Authors: P. A. Bechko
We will be near, Stormrider.
Strongheart made the simple promise as they separated.
“Be careful,” Stormrider admonished both Strongheart and Littlefoot. “Jarrel and the Dinh Dinh are deadly. They’ve already taken One Eye. I could not stand to lose you and Littlefoot as well. Beware the small box such as Raptor took from them for it is what killed One Eye.”
We hear and understand.
Silvercat stared in awe at the conversation obviously transpiring between the star-lit woman with the hair the color of low-burning fire and the wolves. It was a very rare thing among The People to be closely associated with one of the Chosen—one who was bonded to the animals. And, for one to be so honored to be a woman filled Silvercat with pride.

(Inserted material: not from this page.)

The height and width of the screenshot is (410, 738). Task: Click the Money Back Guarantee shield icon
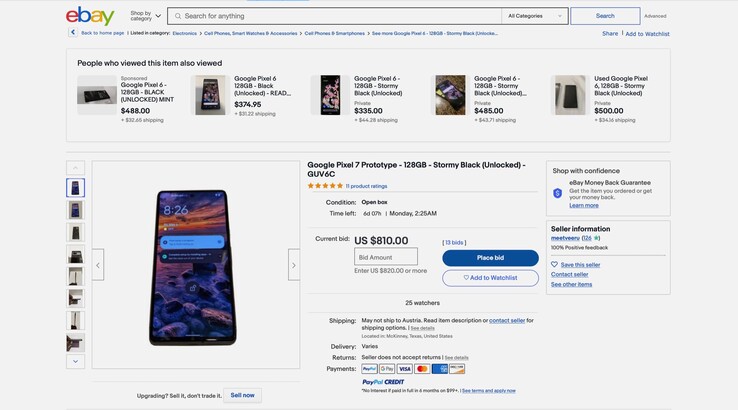tap(558, 193)
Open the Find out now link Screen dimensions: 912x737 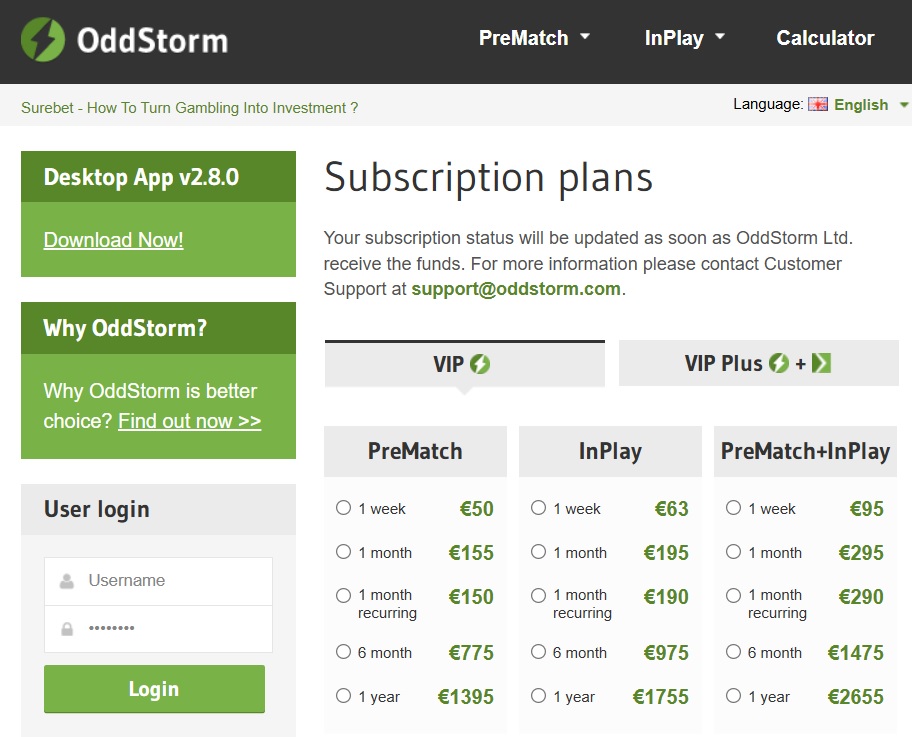pyautogui.click(x=188, y=421)
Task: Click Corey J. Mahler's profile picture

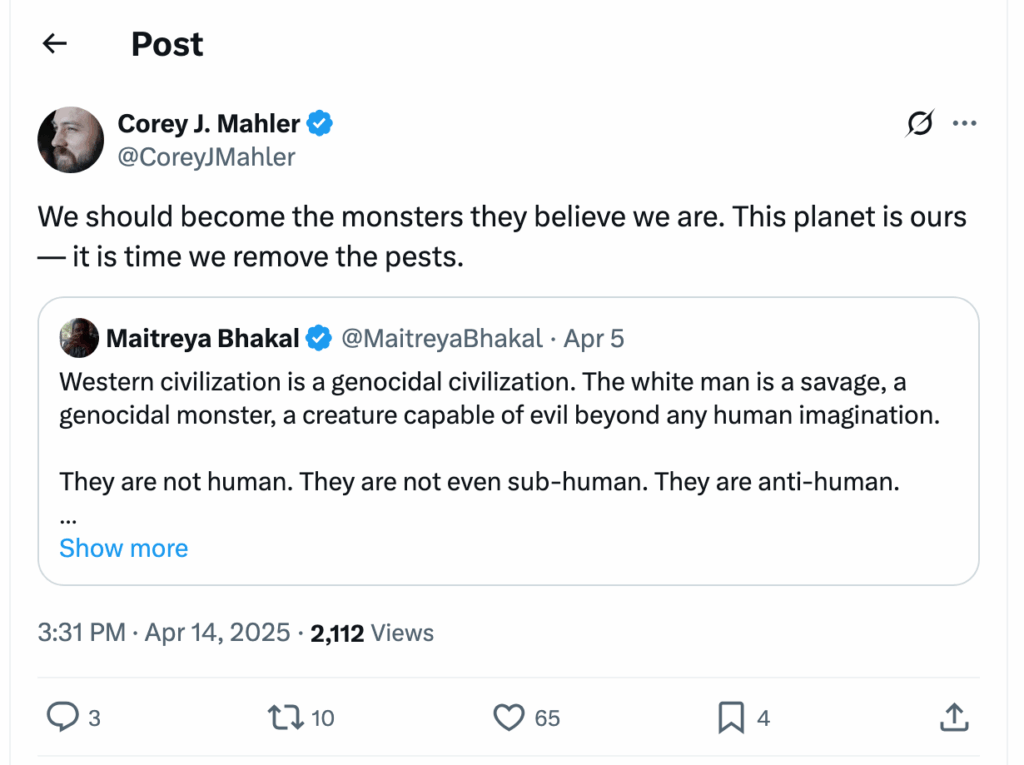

“You heard what she said to Strongheart and Littlefoot,” Raptor said to Starwalker. “You’re a bigger target, so it goes double for you.”
I hear you Sachem. but I will be near as they will.
Raptor grunted his acceptance.
They all went their separate ways, the wolves and pony fading almost soundlessly into the night.
Chapter 26
The voices were not muffled and they weren’t kept particularly low. In fact, part of the exchange seemed a bit strident. Plainly Jarrel and those of the Dinh Dinh who had accompanied him believed they had no reason to worry about being overheard.
Perhaps for the most part the Imperitor and his followers were right.
The People understood none of the technologies or even the existence of such as Jarrel and his ilk. Fliers were a terrible culture shock, the laser weapons even worse. For the moment The People were subdued, quiet whether in huts or herded together in the meeting hall. And, guards were posted. No reason for secrecy or cautious words.
No reason except the presence of Stormrider and Raptor. They had spotted the guards easily with assistance from the two wolves. Moving on cat feet, Stormrider in her moccasins, Raptor still wearing soft-soled boots, they slipped between the neatly constructed huts, stopping outside that of Blue Thunder.
Stormrider could almost feel the closeness of The Amulet, its life-force throbbing through the dirt beneath her feet. It had to be where Silvercat said it would be. And if it was there, then Blue Thunder was still alive because Jarrel had not yet found it.
“—if our men hadn’t stupidly allowed that bounty hunter to get his hands on one of the laser guns we would have had that girl back here now! You should have stayed until you had recaptured her!” Jarrel’s voice, strident, angry.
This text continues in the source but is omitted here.